April 6th, 2008 · No Comments

Lorena Ochoa steamrollered her way to a five shot win and her second major at the Kraft Nabisco, and it was no accident. She led the field in GIR at 79.1% while Annika Sorenstam hit 65.3%, adding further evidence that the changing of the guard in women’s golf is complete. After a disastrous injury plagued 2007, Sorenstam appears to rounding back into form. The only difference is that she is now the new number two.

Women’s golf could be in the same place men’s golf found itself after the 1977 Masters, the parallels eerily similar. At that point, 27-year-old Tom Watson had just won his second major. Jack Nicklaus, who finished second at age 37, had won 14 majors. Now we have Ochoa, at 26, winning her second. Sorenstam, at 37, remains on 10 majors after also finishing second (as Nicklaus did in ‘77).

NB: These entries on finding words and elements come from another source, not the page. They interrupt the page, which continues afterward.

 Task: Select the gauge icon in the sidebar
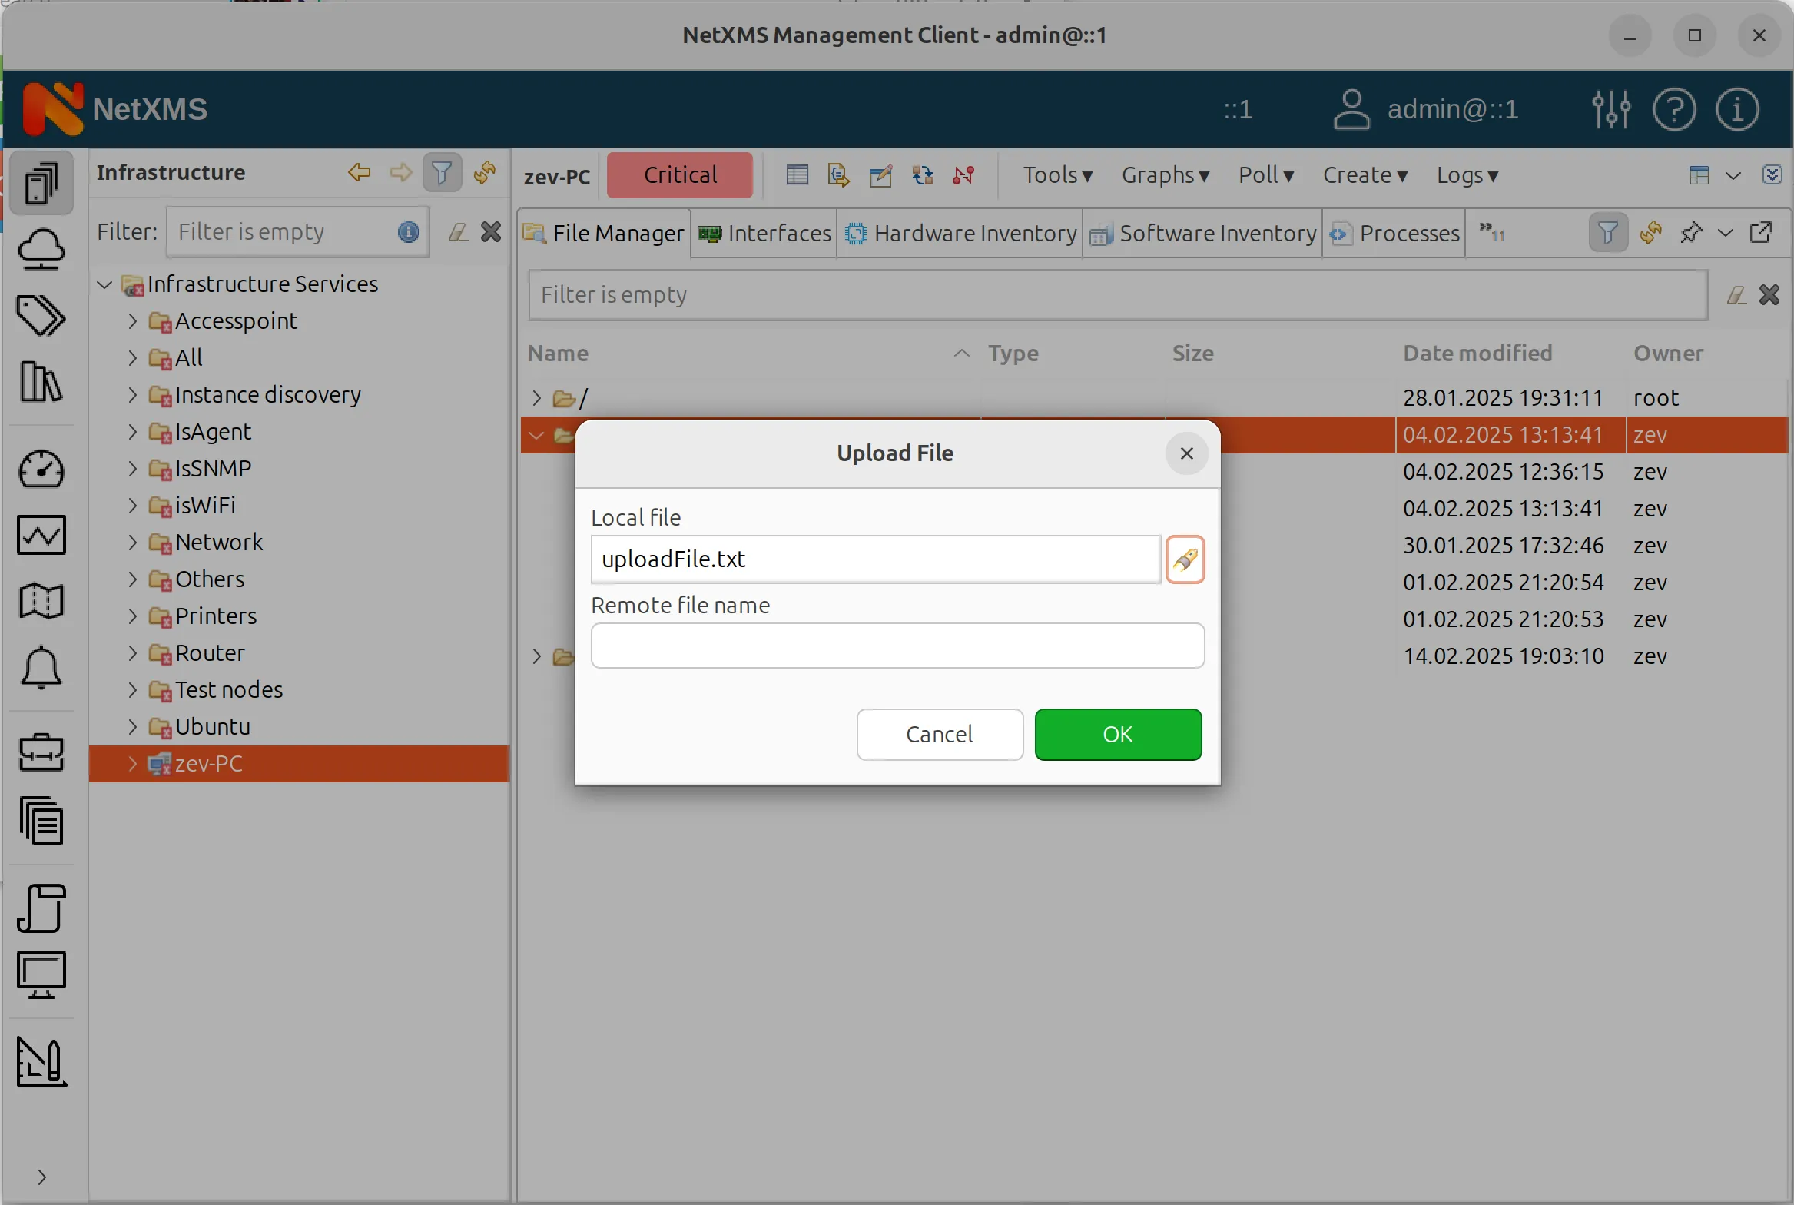pos(42,470)
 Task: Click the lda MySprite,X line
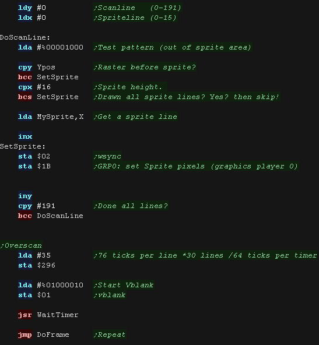[x=51, y=117]
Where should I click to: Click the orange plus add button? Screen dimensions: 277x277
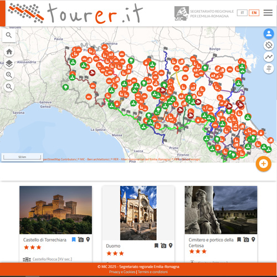[264, 163]
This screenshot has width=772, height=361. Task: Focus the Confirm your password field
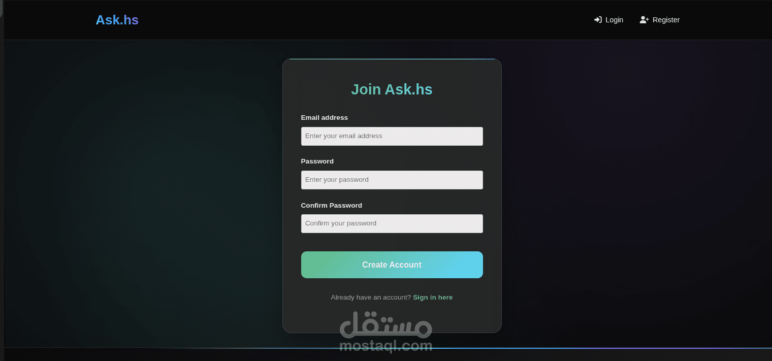tap(392, 223)
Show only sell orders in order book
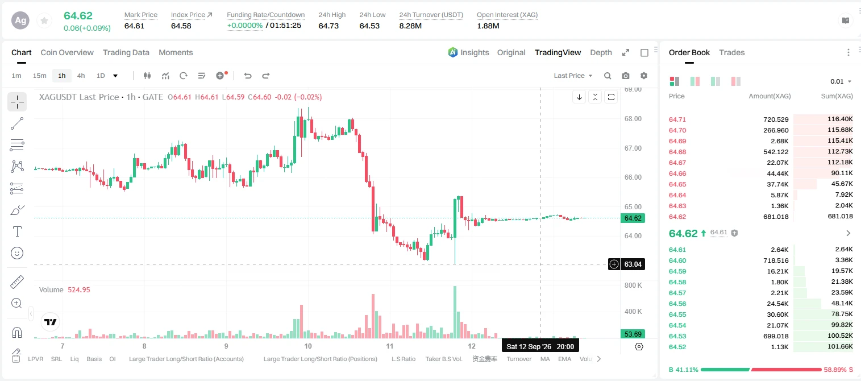The image size is (861, 381). pyautogui.click(x=736, y=81)
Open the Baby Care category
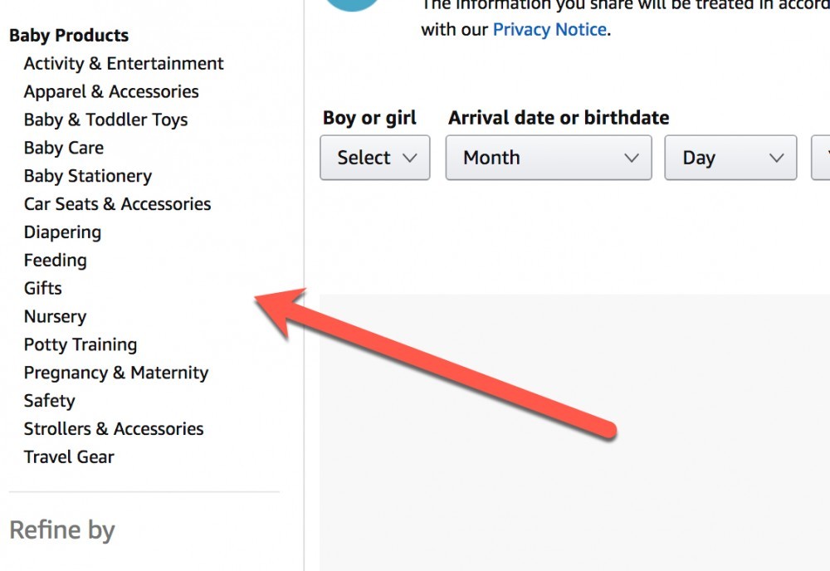830x571 pixels. click(63, 148)
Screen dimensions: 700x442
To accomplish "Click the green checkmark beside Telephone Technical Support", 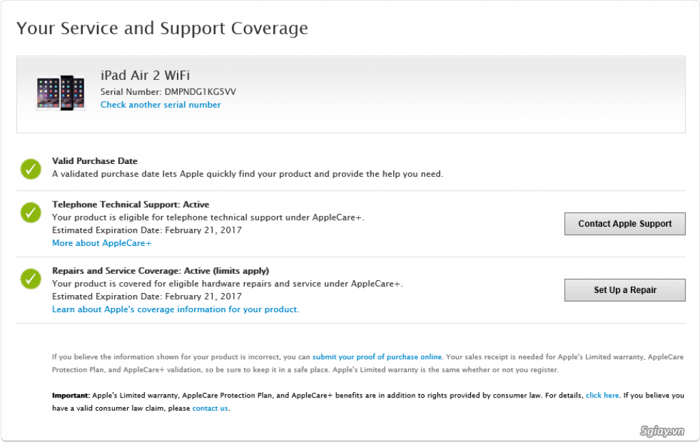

If Ochoa and the eleven years older Sorenstam follow the pattern set by Watson and Nicklaus, then Ochoa’s reign as the new number one will have begun, but not without a fight from Sorenstam. In the next six years following the ’77 Masters, Watson captured six majors while Nicklaus added three more. All told, Nicklaus finished second four times to Watson. As they duked it out for golf’s top spot, they forged what is likely the game’s greatest on-course rivalry. Let’s hope that Ochoa-Sorenstam becomes a similar slice of history.